_Activity_: Only the lines from the start of the entries up to and including the line with "Task: Click the 'Powered by' footer text" should be written out, exactly as they stand.
..............................
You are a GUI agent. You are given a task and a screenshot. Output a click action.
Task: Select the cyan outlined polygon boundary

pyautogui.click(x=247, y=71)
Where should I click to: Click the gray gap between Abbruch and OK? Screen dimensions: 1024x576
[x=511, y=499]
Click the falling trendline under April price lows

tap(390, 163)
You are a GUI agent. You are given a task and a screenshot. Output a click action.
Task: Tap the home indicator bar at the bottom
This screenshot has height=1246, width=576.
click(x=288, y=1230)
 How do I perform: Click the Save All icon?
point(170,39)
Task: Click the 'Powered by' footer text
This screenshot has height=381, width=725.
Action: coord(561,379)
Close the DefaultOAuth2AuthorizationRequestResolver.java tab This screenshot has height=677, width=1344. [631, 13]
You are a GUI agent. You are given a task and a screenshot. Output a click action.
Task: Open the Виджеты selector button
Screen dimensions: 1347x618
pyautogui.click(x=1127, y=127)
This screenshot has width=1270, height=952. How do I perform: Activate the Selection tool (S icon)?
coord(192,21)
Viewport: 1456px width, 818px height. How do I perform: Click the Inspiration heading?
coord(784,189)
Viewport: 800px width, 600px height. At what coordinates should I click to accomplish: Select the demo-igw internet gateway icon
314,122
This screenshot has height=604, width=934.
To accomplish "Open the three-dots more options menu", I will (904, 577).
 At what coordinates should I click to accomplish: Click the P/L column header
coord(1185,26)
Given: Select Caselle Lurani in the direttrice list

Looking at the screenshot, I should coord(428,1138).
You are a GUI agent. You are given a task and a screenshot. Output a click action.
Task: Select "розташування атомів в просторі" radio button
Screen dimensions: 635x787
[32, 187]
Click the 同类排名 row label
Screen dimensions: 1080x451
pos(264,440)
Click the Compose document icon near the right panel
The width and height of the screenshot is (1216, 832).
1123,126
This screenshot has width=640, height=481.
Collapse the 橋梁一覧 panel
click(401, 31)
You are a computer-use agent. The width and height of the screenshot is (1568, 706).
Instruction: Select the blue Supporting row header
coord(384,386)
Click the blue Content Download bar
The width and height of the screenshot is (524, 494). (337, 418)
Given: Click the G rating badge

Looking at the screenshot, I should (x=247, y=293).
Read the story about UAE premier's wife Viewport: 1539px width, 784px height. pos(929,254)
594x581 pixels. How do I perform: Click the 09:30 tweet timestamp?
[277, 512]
..............................
_Answer to the problem_:
You are a GUI agent. You are given a task and a screenshot. Output a click action.
Task: Select the cyan outlined polygon boundary

pyautogui.click(x=247, y=71)
Where should I click to: Click the gray gap between Abbruch and OK? Screen dimensions: 1024x576
[x=511, y=499]
Click the falling trendline under April price lows

tap(390, 163)
You are a GUI agent. You are given a task and a screenshot. Output a click action.
Task: Tap the home indicator bar at the bottom
This screenshot has height=1246, width=576.
click(x=288, y=1230)
 How do I perform: Click the Save All icon?
point(170,39)
Task: Click the 'Powered by' footer text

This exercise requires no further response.